Inquisitor Ming had already sent a silent query out into the intelligence community, wanting to know more about these Mercenaries and which Clan Leader might be here to authorize the decryption of his request without delay, but a response could take a few days, assuming that someone else had noticed that they were in the region at all.

[Mercenary Force, this is General Tennant of Kepler Central Command. We have a deployment request for you. We are sending six Regiments of infantry with light mecha support to the surface and would ask that you spread your force to provide Heavy support for them.

It would free up a lot of our infantry and light mechanized forces to enter the underground without fear of being ambushed from behind.] General Tennant’s request was reasonable and didn’t ask the Mercenaries to take all the risk, only to protect their backs while the Kepler Military hunted the Klem.

[Would you like the whole force on guard duty?] Nico answered, looking as if she was considering the matter.

[If you can spare forces, the supply depot could use heavy Mecha support as well.] General Tennant suggested, after referring to General Ming.

[Agreed. Place your supply facilities between our camp and the first mountain face. I will have my men stationed to defend the camps.]

The Generals all relaxed a little when she agreed. Most of them because they previously weren’t sure how the idea would be received, and General Tennant because he understood Nico’s personality and had feared that she would make them sweat over it for her own personal amusement.

While the meeting between the other Generals was ongoing, General  Yaakov was hunting for the traitor in their midst.

He hated to admit it, but logically, he was the prime suspect. The Empire was bordering on civil war thanks to Bureaucratic Nobility who wanted to overthrow the Royal Family, and he came from a noble lineage as old as the colonization of his home system, with many family members serving the bureaucracy.

For that reason, he couldn’t tell any of his own inner circle what he was looking for, or anything that he suspected. Most of his staff was chosen for loyalty, but it was Loyalty to the family more often than to him personally.

Though he largely agreed that the System of Royalty was outdated, he also saw the greed and self-interest that drove the rebellion and how the lack of strong leadership would inevitably cripple the Empire.

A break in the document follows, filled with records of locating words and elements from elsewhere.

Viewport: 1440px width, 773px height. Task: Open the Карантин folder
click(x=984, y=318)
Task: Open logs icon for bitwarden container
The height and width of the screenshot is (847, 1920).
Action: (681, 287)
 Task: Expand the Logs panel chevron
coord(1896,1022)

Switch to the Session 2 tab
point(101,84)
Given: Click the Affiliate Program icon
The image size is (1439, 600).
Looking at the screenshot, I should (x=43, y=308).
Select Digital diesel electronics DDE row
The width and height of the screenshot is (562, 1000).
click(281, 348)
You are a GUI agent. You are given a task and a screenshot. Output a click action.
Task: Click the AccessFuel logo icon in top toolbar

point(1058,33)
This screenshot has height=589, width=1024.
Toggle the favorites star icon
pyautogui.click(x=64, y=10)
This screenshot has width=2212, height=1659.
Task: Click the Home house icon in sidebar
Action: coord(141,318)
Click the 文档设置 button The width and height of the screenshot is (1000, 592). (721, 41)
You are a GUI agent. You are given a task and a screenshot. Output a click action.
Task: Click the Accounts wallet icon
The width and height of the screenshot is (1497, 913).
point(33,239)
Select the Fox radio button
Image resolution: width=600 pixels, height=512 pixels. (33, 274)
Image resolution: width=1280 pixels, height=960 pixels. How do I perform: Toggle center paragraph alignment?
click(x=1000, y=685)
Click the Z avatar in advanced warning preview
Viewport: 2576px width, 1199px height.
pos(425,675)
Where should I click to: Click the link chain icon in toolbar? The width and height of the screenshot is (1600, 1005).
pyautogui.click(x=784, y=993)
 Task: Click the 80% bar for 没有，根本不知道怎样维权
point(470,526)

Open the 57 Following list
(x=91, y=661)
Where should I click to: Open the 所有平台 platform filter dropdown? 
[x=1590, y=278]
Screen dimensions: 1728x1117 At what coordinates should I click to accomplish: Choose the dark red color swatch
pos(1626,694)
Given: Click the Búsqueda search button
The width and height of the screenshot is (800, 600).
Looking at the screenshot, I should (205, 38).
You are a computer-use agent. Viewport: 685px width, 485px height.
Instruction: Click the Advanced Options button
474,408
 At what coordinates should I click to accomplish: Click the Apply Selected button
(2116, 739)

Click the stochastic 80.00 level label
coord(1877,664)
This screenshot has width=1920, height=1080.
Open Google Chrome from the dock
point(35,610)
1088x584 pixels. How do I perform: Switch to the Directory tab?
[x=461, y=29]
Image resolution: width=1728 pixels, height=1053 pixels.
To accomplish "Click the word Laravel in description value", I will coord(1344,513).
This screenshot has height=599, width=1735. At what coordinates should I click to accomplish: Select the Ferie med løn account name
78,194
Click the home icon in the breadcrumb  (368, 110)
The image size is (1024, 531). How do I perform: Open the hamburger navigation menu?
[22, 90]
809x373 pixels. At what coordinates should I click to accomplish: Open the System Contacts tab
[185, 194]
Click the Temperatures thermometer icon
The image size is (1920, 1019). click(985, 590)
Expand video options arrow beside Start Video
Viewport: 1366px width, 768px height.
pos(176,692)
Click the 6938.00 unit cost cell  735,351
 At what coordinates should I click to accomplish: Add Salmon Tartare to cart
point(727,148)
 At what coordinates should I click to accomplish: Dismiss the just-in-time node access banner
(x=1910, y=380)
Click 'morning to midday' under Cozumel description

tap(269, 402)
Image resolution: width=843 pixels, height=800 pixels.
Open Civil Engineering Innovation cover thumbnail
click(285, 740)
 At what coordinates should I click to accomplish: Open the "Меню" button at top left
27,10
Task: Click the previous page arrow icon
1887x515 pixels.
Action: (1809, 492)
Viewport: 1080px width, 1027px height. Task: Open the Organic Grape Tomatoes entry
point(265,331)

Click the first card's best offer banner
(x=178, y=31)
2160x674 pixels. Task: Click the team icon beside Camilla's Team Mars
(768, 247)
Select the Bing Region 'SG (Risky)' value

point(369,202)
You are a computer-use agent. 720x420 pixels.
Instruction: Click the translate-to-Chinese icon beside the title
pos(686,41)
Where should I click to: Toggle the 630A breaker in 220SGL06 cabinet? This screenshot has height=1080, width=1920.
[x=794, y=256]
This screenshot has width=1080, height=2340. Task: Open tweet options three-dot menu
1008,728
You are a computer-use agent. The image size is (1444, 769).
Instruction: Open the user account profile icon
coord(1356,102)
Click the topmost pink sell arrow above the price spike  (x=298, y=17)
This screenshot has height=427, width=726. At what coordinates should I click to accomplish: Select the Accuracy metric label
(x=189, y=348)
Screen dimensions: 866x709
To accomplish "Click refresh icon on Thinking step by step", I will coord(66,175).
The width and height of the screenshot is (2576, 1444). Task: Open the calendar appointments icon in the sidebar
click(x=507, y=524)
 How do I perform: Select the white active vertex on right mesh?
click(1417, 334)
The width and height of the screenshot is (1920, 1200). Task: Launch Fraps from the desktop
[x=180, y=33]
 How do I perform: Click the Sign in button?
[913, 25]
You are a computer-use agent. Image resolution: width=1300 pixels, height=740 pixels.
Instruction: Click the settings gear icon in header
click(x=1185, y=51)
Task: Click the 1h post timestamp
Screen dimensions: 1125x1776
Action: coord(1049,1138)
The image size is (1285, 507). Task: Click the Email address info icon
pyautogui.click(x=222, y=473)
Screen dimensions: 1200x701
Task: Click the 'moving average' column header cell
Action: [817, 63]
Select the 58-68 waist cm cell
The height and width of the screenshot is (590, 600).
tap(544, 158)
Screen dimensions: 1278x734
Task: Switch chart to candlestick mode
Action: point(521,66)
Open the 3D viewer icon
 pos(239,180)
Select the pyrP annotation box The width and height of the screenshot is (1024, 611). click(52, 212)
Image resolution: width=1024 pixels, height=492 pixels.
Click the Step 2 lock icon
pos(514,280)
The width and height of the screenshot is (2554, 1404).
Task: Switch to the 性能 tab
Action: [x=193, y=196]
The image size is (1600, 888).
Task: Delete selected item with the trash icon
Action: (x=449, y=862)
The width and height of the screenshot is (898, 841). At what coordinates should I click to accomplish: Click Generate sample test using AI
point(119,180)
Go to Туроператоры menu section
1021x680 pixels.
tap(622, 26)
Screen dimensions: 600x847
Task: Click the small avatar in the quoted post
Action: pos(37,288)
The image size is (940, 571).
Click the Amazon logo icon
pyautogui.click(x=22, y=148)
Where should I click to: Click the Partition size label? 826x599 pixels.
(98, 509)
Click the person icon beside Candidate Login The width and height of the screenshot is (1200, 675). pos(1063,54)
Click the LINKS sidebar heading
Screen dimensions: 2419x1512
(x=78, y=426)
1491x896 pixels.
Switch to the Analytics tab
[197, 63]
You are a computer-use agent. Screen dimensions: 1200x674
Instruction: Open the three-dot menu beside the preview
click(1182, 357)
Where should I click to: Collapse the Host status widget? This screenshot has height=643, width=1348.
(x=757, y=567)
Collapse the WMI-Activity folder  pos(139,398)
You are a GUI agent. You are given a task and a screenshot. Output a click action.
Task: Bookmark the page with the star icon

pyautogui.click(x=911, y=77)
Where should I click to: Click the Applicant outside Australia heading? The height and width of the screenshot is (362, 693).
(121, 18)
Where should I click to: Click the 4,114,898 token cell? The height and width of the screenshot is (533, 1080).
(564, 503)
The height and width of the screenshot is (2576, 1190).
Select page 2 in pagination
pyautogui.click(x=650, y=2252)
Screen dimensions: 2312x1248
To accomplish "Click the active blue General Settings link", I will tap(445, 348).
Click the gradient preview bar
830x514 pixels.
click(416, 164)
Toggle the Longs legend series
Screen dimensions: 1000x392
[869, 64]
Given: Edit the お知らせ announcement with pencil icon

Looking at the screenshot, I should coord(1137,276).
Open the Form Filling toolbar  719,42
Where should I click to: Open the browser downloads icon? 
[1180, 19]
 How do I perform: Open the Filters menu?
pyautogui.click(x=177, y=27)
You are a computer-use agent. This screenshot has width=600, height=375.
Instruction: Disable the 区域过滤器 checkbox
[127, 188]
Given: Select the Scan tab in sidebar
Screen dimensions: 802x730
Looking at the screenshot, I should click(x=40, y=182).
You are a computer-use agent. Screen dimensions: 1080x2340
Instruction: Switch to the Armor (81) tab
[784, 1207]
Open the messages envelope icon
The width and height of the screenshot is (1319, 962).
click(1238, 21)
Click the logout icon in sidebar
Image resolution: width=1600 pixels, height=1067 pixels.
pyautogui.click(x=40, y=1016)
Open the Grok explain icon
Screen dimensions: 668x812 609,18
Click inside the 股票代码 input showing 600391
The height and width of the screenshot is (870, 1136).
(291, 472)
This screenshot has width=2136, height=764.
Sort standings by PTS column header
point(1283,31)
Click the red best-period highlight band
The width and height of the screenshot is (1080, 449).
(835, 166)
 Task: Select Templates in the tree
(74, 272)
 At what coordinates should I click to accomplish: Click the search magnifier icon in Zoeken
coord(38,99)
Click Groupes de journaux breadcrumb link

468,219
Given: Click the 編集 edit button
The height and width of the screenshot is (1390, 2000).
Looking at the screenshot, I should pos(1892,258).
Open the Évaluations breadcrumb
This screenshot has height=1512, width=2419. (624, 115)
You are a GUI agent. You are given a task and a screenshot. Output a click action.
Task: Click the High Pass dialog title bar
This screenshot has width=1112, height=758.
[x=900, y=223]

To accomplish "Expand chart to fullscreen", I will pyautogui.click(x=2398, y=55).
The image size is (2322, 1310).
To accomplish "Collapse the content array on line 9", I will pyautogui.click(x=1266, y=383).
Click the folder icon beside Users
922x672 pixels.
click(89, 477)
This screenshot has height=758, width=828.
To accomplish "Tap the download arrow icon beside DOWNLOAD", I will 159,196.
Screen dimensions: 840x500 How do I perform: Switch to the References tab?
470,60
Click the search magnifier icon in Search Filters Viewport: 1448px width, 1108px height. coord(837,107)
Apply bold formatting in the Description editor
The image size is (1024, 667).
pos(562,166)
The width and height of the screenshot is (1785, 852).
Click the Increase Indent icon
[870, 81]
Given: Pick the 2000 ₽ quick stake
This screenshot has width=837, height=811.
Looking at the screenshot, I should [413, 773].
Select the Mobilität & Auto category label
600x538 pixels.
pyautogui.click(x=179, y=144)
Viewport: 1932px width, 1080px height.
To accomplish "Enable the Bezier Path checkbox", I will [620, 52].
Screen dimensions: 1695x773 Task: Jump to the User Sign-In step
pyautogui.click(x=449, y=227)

General Yaakov strongly valued stability, unlike the upstart Bureaucratic Nobles faction, most of whom still had family members who were alive the day they were granted titles for their administrative work. After all, with modern medicine, it wasn’t unreasonable to expect an oligarch to survive for close to three centuries if they weren’t assassinated. Longer if they got lucky with the bonuses from a higher System Compatibility.

His Yaakov Family had a lot in common with the Tarith Family. They had held power for nearly three thousand years before the Kepler Empire was founded and their influence extended well beyond their home planet.

But unlike the Tarith Family, which suffered a tragedy on their homeworld and focused on spreading their power in the shadows, the Yaakov Family proudly held their homeworld and openly supported their other businesses, which limited their ability to spread their reach.

The Nobility was a jealous sort of culture, after all.